The ANA survey shows that 59% of clients still use some form of commission payment, the same percentage as the last survey, done in 1992. The big swing is away from the old standard 15% commission-down from 33% using it in '92 to 14% now. But reduced commission systems are in effect with 45% of clients now, up from 26% in the earlier survey.

The tenacity of the commission system seems surprising at first glance, given the rise of new media and the shift of emphasis within most marketing budgets from mass media advertising to promotions and related activities. But clients say they're more comfortable with the commission system and not anxious to set up fee systems or incentive-based systems. And today's typical lean and mean ad agency can prosper on less than 15% of the media budget.
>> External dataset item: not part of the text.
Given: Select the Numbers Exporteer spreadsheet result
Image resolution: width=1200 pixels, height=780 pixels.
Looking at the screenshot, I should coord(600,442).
Yet the demise of the 15% standard has contributed to a major change in agency-client relations. When most in the industry accepted the 15% media commission system as the norm, advertisers looking for an agency could concentrate on their advertising and marketing expertise, with no haggling over costs. That helped engender the marketing partnership relationship. Now, as cost enters into the equation, the agency looks more like a vendor, competing to see who can provide creative excellence at the lowest price.

Today's changing ad media scene means further refinement of compensation systems is inevitable. Agencies that take advantage of the new channels of communication with consumers will be valuable partners to clients. But advertisers who put agencies' backs to the wall to squeeze out a better compensation deal will, as always, get what they pay for.